Le pregunté al Tío qué clase de individuo era.
No lo sé
, me respondió.
Pero no era un hobbit. Alto, moreno y se inclinó sobre mí; creo que era uno de la Gente Grande, esos que viven en lugares remotos. Hablaba de modo raro
.
"No pude quedarme a escuchar más, señor, pues usted me esperaba; no le hice mucho caso. El Tío está algo ciego y debe de haber sido casi de noche cuando el individuo subió a la colina y lo encontró tomando fresco como de costumbre. Espero que mi padre no le haya causado daño, señor, ni yo.
—No se puede culpar al Tío —dijo Frodo—. Te diré que lo oí hablar con un extranjero. Parecía preguntar por mí y tuve la tentación de acercarme y preguntarle quién era. Lamento no haberlo hecho, o que no me lo hubieses contado antes; me habría cuidado más en el camino.
—Quizá no haya relación entre este jinete y el extranjero del Tío —dijo Pippin—. Abandonamos Hobbiton bastante en secreto y no sé cómo hubiera podido seguirnos.
—¿Qué me dice del olfateo, señor? —preguntó Sam—. El Tío dijo que era un tipo negro.
—Ojalá hubiese esperado a Gandalf —murmuró Frodo—. Pero quizás habría empeorado las cosas.
—¿Entonces sabes o sospechas algo de ese jinete? —dijo Pippin, que había captado el murmullo.
—No lo sé, y prefiero no sospecharlo —dijo Frodo.
—¡Muy bien, primo Frodo!
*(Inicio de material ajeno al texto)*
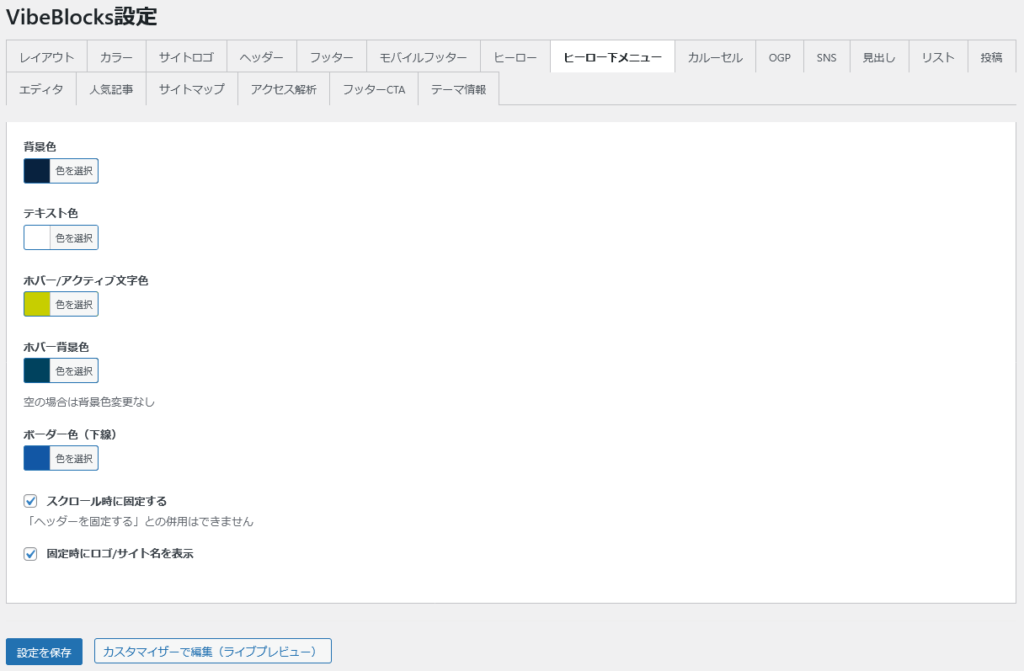The width and height of the screenshot is (1024, 671).
Task: Click the white テキスト色 color swatch
Action: pos(37,238)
Puedes guardar el secreto, si quieres pasar por misterioso. Mientras tanto, ¿qué haremos? Me gustaría un bocado y un trago, pero creo que sería mejor salir de aquí. Tu charla sobre Jinetes olfateadores de narices invisibles me ha turbado bastante.
—Sí, creo que nos iremos —dijo Frodo—. Pero no por el camino; pudiera ocurrir que el jinete volviera, o lo siguiese algún otro. Hoy tenemos que hacer un buen trecho. Los Gamos está todavía a muchas millas de aquí.
Cuando partieron, las sombras de los árboles eran largas y finas sobre el pasto. Caminaban ahora por la izquierda del camino, manteniéndose a distancia de tiro de piedra y ocultándose todo lo posible; pero la marcha era así difícil, pues la hierba crecía en matas espesas, el suelo era disparejo y los árboles comenzaban a apretarse en montecillos.